We’re not sure which is scarier, getting lost in the woods or being rescued by a swarm of mini robotic grasshoppers. But it’s search-and-rescue situations that a Swiss robotics lab had in mind when they built the world’s smallest hopping robot.
Small robots have a tough time traversing rocky terrain, so engineers Dario Floreano and Mirko Kovac of the Laboratory of Intelligent Systems in Lausanne looked to nature for a solution. Grasshoppers and locusts, they noticed, can quickly cover up to three feet of uneven ground in a single hop, much quicker than they could by walking (or, as is the case for most robots, rolling). So the researchers built a batch of microbots that can propel themselves eight feet into the air—10 times as high as other ‘bots their size—using two spring-loaded feet powered by the same type of motor that vibrates your cellphone. And although it’s just two inches tall and seven grams, the robot can carry half its weight in sensors and cameras.

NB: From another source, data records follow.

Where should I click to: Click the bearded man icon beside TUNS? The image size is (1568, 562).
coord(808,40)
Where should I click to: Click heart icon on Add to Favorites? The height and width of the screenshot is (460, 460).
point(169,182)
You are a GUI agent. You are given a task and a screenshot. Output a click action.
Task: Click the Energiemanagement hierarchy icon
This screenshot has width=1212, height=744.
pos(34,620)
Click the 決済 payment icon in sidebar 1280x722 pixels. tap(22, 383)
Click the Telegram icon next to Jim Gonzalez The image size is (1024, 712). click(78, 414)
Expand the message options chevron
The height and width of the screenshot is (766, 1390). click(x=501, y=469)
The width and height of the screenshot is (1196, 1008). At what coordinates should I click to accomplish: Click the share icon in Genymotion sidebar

Yet it still has trouble sticking its landings. That’s where the world’s lightest flying robot, a 1.5-gram glider that Floreano and Kovac built last year, comes in. In the next year, the duo may attach similar wings to the jumping robot so that it can coast to a safe landing, just as grasshoppers do. In addition to finding lost people, the researchers say, the ‘bots could be useful for environmental monitoring or launching robo-grasshopper invasions to survey other planets.